*** GIVEN TEXT ***
In 1901, one of the first acts of the Commonwealth of Australia was to create a system which would keep the newly-formed nation white. The legislation was specifically designed to limit non-British migration to Australia. In Australia, this idea focused particularly on people of Asian descent, but applied to all non-whites, including indigenous Australians, who were viewed as a ‘dying race.’ [1] In his article, It’s All About the Stuff: Collections, Interfaces, Power, and People, Tim Sherrat, an historian and self-described hacker, turns this system of rejection and control on its head by making the invisible, non-white Australians visible through the creation of a database.

The administration of what was to become known as the White Australia Policy created a colossal volume of records, most of which is still preserved within the National Archives of Australia. In the National Archives of Australia there are thousands of photographs attached to certificates that non-white residents needed to get back into the country if they traveled overseas. These certificates are poignant reminders of the thousands of lives which were tracked and supervised by the government of Australia.

Non-whites took back some of the control of their lives by having professional photographic portraits taken, rather than using the standard mug shot style photos, and were able to present themselves instead in a dignified manner. Sherrat has used facial detection technology to find and extract the photographs from digital copies of the original certificates made available through the National Archives of Australia’s collection database. He reverse-engineered the web
interface and created a script that would harvest the metadata and download copies of all the digitized images. [2] Thanks to this ingenious technique, Sherrat built a resource which granted the opportunity to view these certificates and photos not as records, but as people. He linked the faces he found to the copies of the original certificates back to the collection database of the National Archives, effectively constructing a finding aid.

Sherrat quotes Margaret Hedstrom, a professor at the School of Information at the University of Michigan, as she describes the archival interface as a ‘site where power is negotiated and exercised.’ Sherrat asserts that finding aids or collection databases are the product of conscious design decisions. His hope is that his database will return a portion of power back to the people within the records. Sherrat was able to create his database without any assistance from the National Archives itself. In doing so, Sherrat has managed to shift some of
the power away from the National Archives and to his database which is refers to as a resource that adds information to the existing archives, but simultaneously is also a pointed critique of the collection. It is digital technology that has taken some of the control away from cultural heritage collections and given it to the public.
***
▶ [TASK INSTRUCTIONS]:
**A)** Please repeat, word for word, the stretch from "The administration of" through "government of Australia." in the passage on the White Australia Policy.
**B)** Pick up the passage on the White Australia Policy from its last sentence and continue it.
*** EXTRACTED MATERIAL ***
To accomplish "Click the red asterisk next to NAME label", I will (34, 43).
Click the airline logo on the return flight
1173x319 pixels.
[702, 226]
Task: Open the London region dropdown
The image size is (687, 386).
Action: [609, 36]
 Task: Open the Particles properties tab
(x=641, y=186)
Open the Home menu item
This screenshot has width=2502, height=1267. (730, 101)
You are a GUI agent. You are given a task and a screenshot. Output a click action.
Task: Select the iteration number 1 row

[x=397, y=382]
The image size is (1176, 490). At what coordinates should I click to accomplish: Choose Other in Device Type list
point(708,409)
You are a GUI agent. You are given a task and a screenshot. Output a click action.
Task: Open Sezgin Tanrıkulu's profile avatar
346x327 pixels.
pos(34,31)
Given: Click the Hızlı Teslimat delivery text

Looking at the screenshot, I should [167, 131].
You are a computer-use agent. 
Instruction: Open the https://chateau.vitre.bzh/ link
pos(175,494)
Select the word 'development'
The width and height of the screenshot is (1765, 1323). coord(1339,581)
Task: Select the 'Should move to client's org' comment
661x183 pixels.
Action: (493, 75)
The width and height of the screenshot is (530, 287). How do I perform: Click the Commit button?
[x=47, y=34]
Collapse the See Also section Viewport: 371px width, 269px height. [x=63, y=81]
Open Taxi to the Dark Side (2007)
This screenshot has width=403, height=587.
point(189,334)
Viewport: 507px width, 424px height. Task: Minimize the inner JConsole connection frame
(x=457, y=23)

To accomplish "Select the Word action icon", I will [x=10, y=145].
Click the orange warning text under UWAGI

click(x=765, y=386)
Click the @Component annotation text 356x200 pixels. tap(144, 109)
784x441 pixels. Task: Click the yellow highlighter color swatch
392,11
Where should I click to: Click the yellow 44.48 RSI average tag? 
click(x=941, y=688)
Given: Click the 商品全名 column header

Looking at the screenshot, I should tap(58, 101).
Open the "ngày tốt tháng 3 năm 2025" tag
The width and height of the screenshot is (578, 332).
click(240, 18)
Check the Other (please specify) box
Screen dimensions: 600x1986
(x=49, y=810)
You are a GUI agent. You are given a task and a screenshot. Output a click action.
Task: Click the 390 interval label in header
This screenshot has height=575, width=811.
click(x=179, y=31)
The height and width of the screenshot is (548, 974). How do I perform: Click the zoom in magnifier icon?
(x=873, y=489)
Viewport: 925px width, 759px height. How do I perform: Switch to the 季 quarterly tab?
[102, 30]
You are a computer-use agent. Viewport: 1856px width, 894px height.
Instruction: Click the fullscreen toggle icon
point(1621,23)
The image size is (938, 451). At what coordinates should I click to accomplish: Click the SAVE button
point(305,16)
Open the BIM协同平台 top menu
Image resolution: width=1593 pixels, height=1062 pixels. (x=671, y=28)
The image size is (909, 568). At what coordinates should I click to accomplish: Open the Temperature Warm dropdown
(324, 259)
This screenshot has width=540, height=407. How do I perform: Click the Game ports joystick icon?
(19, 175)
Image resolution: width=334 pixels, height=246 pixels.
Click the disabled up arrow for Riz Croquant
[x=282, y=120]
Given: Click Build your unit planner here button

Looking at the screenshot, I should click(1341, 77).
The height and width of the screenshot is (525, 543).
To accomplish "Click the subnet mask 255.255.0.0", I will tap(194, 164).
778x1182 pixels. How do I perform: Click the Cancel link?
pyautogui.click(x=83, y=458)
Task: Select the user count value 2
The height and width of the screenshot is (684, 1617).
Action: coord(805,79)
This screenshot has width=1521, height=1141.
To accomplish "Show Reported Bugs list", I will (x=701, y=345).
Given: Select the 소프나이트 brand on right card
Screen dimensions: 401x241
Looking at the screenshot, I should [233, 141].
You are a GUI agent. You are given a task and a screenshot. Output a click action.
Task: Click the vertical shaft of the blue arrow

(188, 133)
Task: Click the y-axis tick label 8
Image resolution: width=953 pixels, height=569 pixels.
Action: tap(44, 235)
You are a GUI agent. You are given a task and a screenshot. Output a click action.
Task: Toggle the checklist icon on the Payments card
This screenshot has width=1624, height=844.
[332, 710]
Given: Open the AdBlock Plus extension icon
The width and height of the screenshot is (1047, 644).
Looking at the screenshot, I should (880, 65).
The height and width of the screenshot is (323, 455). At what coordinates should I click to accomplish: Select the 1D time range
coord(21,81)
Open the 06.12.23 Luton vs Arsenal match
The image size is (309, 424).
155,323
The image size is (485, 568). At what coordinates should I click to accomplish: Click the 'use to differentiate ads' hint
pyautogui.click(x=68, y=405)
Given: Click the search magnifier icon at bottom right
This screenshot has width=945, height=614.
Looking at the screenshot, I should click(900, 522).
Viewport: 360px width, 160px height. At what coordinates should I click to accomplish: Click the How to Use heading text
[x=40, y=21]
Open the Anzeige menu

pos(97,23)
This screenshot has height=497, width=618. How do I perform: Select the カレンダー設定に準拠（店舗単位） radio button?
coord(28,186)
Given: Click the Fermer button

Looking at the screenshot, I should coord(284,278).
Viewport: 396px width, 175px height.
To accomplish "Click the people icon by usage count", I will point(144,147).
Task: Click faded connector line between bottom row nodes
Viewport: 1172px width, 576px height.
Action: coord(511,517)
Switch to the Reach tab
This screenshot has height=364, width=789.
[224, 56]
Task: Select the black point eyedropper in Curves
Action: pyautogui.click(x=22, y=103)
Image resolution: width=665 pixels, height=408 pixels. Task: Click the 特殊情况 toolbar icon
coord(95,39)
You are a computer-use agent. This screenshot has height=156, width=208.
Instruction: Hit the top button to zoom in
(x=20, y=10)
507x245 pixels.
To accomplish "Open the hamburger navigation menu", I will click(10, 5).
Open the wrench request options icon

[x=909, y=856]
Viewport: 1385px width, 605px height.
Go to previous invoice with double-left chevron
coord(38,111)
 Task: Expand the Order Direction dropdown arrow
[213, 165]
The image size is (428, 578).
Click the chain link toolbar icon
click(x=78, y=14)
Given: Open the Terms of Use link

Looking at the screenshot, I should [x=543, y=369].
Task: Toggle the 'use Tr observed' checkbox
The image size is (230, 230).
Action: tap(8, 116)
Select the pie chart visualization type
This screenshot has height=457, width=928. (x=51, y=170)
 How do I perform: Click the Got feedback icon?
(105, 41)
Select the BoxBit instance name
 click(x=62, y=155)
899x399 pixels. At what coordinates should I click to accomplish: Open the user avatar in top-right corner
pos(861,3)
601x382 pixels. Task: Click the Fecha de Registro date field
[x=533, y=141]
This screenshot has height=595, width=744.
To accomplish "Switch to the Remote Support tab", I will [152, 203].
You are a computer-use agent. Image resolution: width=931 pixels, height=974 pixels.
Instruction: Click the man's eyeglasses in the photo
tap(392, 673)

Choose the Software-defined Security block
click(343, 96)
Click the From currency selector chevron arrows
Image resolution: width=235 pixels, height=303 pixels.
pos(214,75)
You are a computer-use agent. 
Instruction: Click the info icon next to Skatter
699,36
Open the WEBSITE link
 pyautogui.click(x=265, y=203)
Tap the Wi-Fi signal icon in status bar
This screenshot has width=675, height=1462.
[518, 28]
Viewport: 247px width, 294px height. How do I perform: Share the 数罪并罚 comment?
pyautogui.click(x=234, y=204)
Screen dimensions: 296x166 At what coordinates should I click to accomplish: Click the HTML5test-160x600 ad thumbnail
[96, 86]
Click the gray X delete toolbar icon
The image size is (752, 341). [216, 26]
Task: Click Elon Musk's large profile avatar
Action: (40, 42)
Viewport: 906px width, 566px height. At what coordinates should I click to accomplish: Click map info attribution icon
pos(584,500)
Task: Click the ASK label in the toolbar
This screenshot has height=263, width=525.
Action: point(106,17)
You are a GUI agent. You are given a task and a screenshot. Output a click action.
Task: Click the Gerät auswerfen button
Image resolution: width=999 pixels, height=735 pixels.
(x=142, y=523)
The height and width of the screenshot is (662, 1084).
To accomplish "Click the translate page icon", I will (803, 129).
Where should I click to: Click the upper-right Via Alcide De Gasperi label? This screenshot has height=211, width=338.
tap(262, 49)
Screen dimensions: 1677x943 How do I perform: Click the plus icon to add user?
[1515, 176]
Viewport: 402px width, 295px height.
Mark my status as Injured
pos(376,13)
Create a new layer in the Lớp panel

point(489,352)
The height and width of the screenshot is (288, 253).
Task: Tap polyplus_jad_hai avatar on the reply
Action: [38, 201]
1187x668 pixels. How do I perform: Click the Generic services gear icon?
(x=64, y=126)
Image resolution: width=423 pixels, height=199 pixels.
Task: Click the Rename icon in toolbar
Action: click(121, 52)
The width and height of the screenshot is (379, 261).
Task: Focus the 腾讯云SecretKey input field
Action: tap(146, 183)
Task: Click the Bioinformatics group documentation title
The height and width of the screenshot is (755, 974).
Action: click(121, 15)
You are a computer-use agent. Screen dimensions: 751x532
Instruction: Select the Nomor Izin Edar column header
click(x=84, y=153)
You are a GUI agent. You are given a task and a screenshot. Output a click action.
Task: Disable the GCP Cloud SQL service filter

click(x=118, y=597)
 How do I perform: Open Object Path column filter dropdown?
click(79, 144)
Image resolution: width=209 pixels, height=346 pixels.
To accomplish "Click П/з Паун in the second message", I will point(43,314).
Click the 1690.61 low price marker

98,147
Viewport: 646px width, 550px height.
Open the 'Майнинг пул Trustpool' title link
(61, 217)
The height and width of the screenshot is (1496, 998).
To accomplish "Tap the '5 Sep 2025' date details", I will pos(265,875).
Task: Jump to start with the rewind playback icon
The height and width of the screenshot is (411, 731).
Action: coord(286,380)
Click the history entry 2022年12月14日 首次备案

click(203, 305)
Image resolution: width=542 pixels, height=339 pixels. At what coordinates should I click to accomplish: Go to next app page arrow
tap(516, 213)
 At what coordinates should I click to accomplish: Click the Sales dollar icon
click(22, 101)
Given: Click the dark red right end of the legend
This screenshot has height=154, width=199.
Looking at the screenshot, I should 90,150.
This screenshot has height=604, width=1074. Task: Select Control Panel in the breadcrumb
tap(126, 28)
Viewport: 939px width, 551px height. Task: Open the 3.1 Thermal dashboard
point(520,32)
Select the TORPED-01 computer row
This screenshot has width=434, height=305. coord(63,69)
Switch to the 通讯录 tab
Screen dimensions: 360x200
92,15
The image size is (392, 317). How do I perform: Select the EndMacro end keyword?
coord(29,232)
***
▶ [ANSWERS PROVIDED]:
**A)**
The administration of what was to become known as the White Australia Policy created a colossal volume of records, most of which is still preserved within the National Archives of Australia. In the National Archives of Australia there are thousands of photographs attached to certificates that non-white residents needed to get back into the country if they traveled overseas. These certificates are poignant reminders of the thousands of lives which were tracked and supervised by the government of Australia.

**B)**
I agree with Sherrat’s statement that recordkeeping systems tend to reflect the structures and power relations of the organizations that create them. His assertion that records can find new meanings and power can be reclaimed with technology is significant when we consider that Nazi records of items confiscated during the holocaust have been used to assist the process of restitution and reparation. In addition, through the examination of slave records in the United States we can accomplish a similar goal to Sherrat’s, in that we can show the slaves as people, rather than a commodity being bought and sold.

In my own work in the field of American art history, I may not be ready to write my own code, but I can see myself creating a database on Winslow Homer. I would like to include an interactive map of where he painted, and where the paintings currently reside. There could also be a timeline of important events of the nineteenth century cross-referenced with Homer’s work. Perhaps I could tie my database to other scholarly sites on Homer, as a potential finding aid.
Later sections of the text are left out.